Here’s one quick example. A high dose of several different estrogenic chemicals causes weight loss. Low doses cause morbid obesity. Put that in your “dose makes the poison” pipe and smoke it.
And We Should Start Voting With Our Dollar Immediately Because Of The Real Costs of Hormone-Disrupting Chemicals–An Annual $340 BILLION Tax on Your Lifestyle
It’s estimated that over $340 BILLION is spent by Americans on medical costs and loss of wages due to the impacts of hormone-disrupting chemicals. That amount was actually quite conservative because it only includes chemicals that we know a lot about. With over 86,000 chemicals in commerce, only a sliver of that has actually been studied. But the chemicals that have been studied are linked to some of the most common modern diseases like anxiety and depression, weight gain, hyperactivity in children, early puberty in girls, degraded sperm quality, infertility, Autism, increases in allergies, and end of life diseases like cancer.
But there is a reason why all this is happening and it has to do with a lack of communication.
One of the founders of green chemistry, a scientist by the name of John Warner, reminds us that “modern-day chemists don’t actually take classes in toxicology, endocrine disruption and environmental science. Because this is missing from their training, they essentially do not use these concepts when designing new materials.” And that’s what happens with emerging science—it takes time to get integrated into the mainstream curriculum
The field of toxicology itself is not without emerging change. Toxicologists don’t take classes that would demonstrate hormones can be impactful in natural settings at very small amounts. No wonder they are opposed to the idea. Change is happening too quickly around them. But the science of endocrine disruption is starting to gain broad acceptance, including by the National Institutes of Health that has spent close to ONE BILLION in federal tax dollars studying its effects on our planet and to us.
According to John Warner, if the future is in green chemistry, wouldn’t it be beneficial for this education to already become part of the curriculum when becoming a chemist? John Warner is an optimistic scientist who thinks that idea is a no-brainer. His research center, the Warner Babcock Laboratory, is an example of the possibility of making a living off of green chemistry. This is one of the impediments to entering–some people just don’t think there is money in it to support a family. But now is the most exciting time to be part of green chemistry.
As consumers are directing brands to think differently, John Warner is consulting for tons of major players. He also thinks he can change this generation of science through teaching children to recognize the importance of green chemistry. His wife started a nonprofit called Beyond Benign to improve access to green chemistry for children in school and at home. This resource has classroom curriculums for teachers and homeschoolers. Let’s hope this next generation finds a better way to work with Mother Nature and limit children exposed to BPA. And as John Warner keeps working in his lab on hundreds of solutions, let’s hope his next one chips away at antiquated hormone-disrupting chemicals we are exposed to today.

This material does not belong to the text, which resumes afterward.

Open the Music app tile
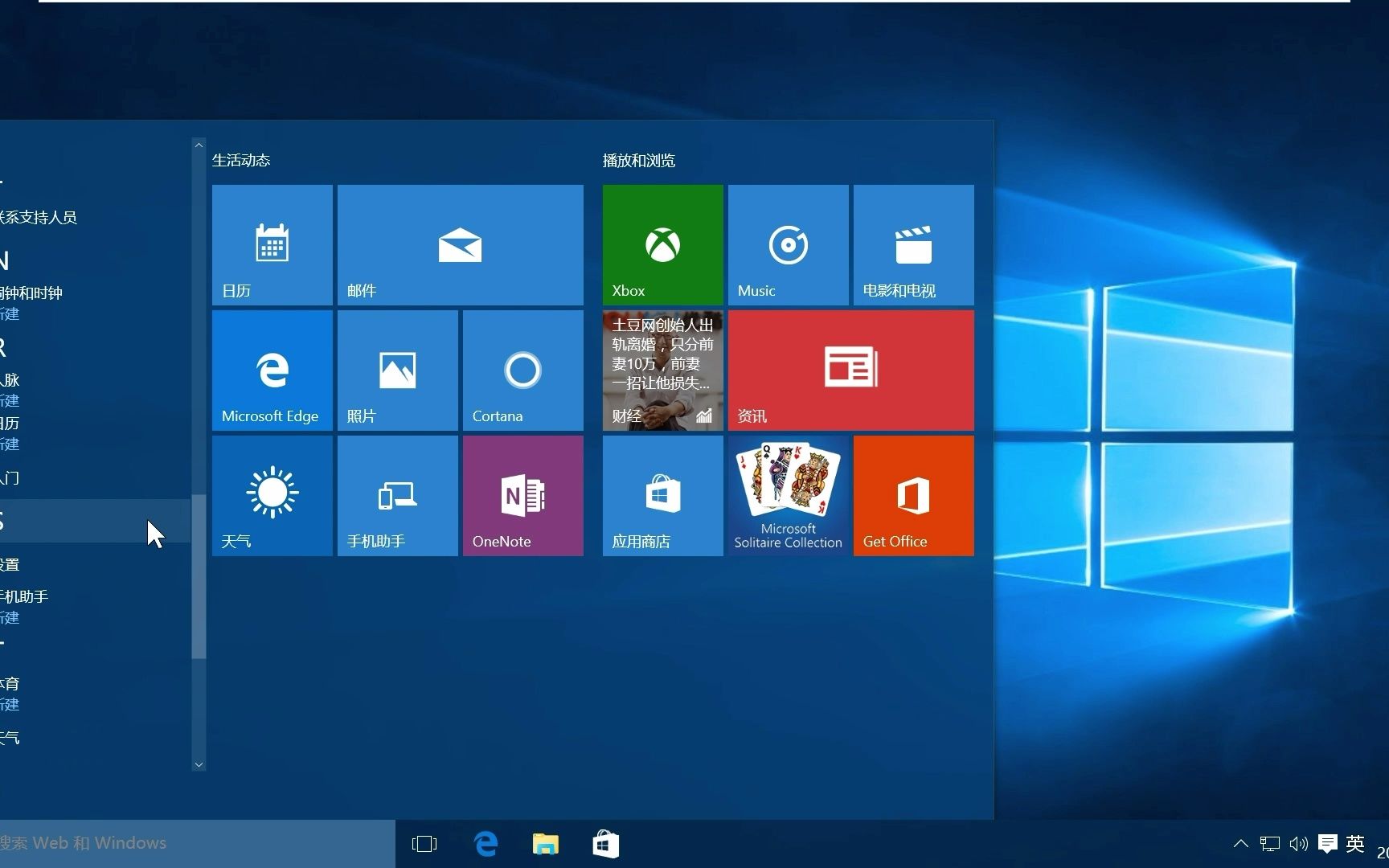The image size is (1389, 868). click(x=787, y=244)
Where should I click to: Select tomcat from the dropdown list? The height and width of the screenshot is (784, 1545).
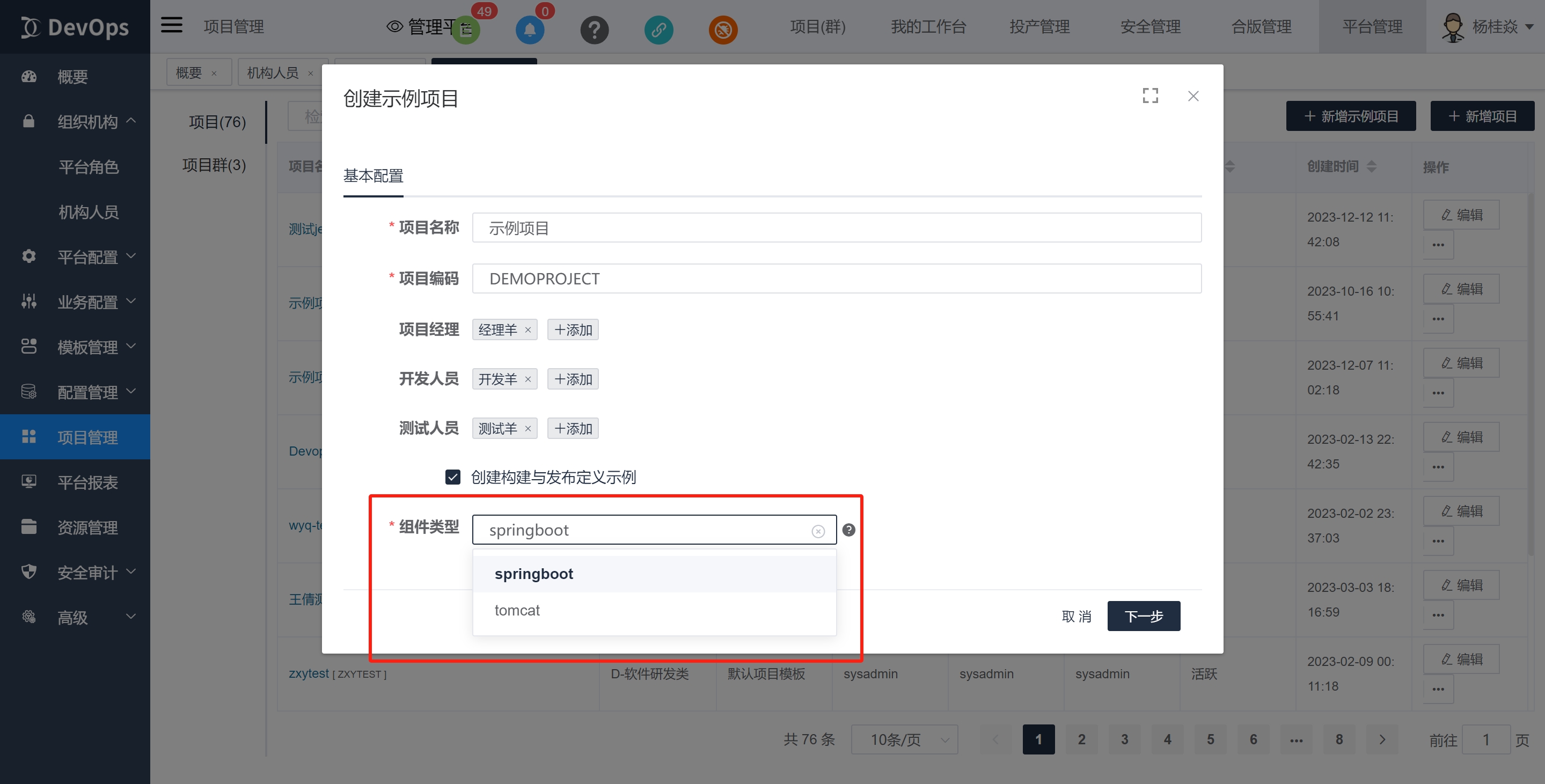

Tips for Avoiding Bisphenols Every Day
Avoiding bisphenols can be complicated but very worth the effort when you are pregnant or have young children at home. Bisphenols can be found in three basic areas: thermal receipt paper, plastic food & beverage containers, & canned food lining. Here’s the trifecta of how to avoid the Bisphenols.
- Stop touching thermal receipt paper. Signing without touching them is complicated, but can be done if you place your covered arm on them then scribble. An example of a store with bisphenol coated thermal receipt paper is Target.
- Stop drinking water or eating food from plastic containers. Use stainless steel, glass & tetrapak instead. Click here for recommendations on products.
- Stop eating canned foods OR drinking sodas from cans. Look for alternatives stored in glass or tetrapak.